Keping 63 : Istriku Itu....

1.4K 141 25
                                    

-terima kasih telah membersamai langkah mereka sejauh ini, teman-

happy reading

......................

Izzu balik menatap belahan jiwanya yang kini tengah berderaian air mata itu. Tangannya kotor, tak mungkin menggunakannya untuk mengusap pipi Naya. Tapi hatinya sangat ingin mengusap deraian air mata itu. Menenangkan perasaan sang nyonya.

Naya, belum sempat Izzu membuka mulutnya untuk bersuara kembali mendekatkan wajah mereka. Mengadu dahi dengan dahi, lalu berkata pelan, "please jangan tinggalin gue ya, Tad."

Naya menahan posisi mereka seperti itu sekitar lima belas detik, Izzu sama sekali tak meronta. Si tampan patuh melakukan apa pun yang sang nyonya pinta. Dan setelah lima belas detik berlalu, Naya melepaskannya sambil menghapus air matanya sendiri.

Melihat Naya menghapus air matanya sendiri, Izzu langsung bersuara, "maaf ya Naya, tanganku kotor. Harusnya aku yang melakukannya untukmu."

Naya tersenyum. Izzunya benar-benar istimewa, tak boleh dibagi pada siapa pun. Benar-benar tak boleh, tapi Naya tetaplah Naya, bicara lembut dan sopan bukan keahliannya, "gue udah nggak pernah skincare-an masa' lo mau nambah ama tangan kotor bekas tanah, ogah ah tad. Bagus kalau lo nggak ngelakuinnya."

Izzu tertawa lebar. Nayanya akan selalu menjadi Nayanya.

"Ngapa duduk di sini sambil komat-kamit? Mau daftar jadi penghuni ni pohon mangga? Latihan wawancara?
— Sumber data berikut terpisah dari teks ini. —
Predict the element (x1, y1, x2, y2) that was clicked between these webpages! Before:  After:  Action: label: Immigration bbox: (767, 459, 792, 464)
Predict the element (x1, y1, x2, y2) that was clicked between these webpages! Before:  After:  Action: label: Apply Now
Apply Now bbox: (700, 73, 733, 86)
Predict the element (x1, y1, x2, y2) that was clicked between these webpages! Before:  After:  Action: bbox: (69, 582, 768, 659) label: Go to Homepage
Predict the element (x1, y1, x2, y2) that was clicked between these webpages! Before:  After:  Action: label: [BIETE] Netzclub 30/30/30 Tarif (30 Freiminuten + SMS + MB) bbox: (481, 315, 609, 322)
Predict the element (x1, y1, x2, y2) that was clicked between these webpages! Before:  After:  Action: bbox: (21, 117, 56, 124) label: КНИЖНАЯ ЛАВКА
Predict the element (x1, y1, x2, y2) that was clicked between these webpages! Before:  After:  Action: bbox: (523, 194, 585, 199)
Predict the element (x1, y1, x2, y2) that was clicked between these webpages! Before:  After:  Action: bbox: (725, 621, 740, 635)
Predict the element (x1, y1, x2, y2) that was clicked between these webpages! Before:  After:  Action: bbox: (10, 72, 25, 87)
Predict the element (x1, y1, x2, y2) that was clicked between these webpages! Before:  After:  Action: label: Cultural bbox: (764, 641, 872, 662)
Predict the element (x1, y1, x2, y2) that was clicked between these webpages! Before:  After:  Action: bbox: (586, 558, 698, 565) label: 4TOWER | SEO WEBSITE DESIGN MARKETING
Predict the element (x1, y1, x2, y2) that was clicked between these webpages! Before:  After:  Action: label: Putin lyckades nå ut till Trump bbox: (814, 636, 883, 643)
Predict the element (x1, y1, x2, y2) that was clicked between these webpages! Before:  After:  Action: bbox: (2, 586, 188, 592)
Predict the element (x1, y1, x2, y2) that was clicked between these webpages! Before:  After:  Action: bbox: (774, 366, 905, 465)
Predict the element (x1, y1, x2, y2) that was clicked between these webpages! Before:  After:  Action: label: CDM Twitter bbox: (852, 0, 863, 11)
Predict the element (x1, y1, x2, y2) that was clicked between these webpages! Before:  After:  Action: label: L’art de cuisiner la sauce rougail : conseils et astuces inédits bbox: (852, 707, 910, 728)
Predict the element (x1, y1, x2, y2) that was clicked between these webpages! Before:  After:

Iya tad?" Naya bertanya santai sambil mengubah posisi duduknya, tidak lagi menghadap Izzu, melainkan bersebelahan, sama-sama bersandar pada pohon mangga.

"Kamu sendiri mengapa menangis?" Izzu balik bertanya, tak menjawab pertanyaan Naya untuknya.

Naya menghadapkan wajahnya ke samping, ke arah Izzu, "jawab dulu pertanyaan gue, Tad. Sportif dikit laaa!"

"Aku duduk di sini berdoa, agar istriku baik-baik saja saat menghadapi tamunya." Izzu balik menatap Naya, memalingkan wajahnya ke samping, "agar Allah jaga dia dari pikiran anehnya. Karena dia selalu berpikiran yang tidak-tidak kalau berbicara soal Hafsah. Padahal aku sudah berulang kali mengatakan bahwa dia tak akan tergantikan dihatiku. Tidak akan pernah. Tapi istriku itu selalu punya pendapatnya sendiri, keras sendiri dengan prinsipnya. Bahkan aku sampai bingung harus bagaimana lagi menjelaskan padanya."

Naya menelan ludah keringnya. Tenggorokannya sepet mendadak.

"Istriku itu.... aaaaah." Izzu menghela napas panjang, "satu-satunya wanita yang aku ingin Allah izinkan aku untuk menghabiskan hidupku di dunia bersamanya dan Allah kumpulkan di tempat terbaik-Nya kelak juga bersamanya."

Naya tak berkedip sama sekali.

"Istriku itu benar-benar wanita luar biasa. Bersamanya, aku merasa menjadi laki-laki yang sangat beruntung." Izzu menghadapkan kembali wajahnya ke arah depan, "dia wanita yang entah mengapa saat mendengar ucapan terus terangnya aku selalu merasa terhibur, saat melihatnya menangis aku merasa sangat terluka, dan saat mengetahui bahwa dia pergi sebentar dari sisiku, aku sangat rindu luar biasa padanya. Padahal dia cuman pergi ke tokonya, tapi bagiku serasa kami berpisah di dua benua."

Naya benar-benar merasa tenggorokannya tak lagi menerima dorongan ludahnya. Sepet bertambah-tambah sepet.

"Kalau kamu ingin tahu tentang istriku yang barusan aku doakan, yang membuatku komat-kamit duduk di sini dengan gelisah, kamu akan aku perkenalkan dengannya suatu saat nanti, Nay." Izzu menahan senyumnya, "semoga kamu tak pernah iri dengan wanita itu."

"Istri lo keras kepala, Tad?" Naya ikuti arus pembicaraan Izzu.

"Sangat, bahkan benar-benar punya pendapat yang kuat. Aku harus mengalah setiap kali berbicara dengannya." Izzu membalas alur percakapan yang Naya buat.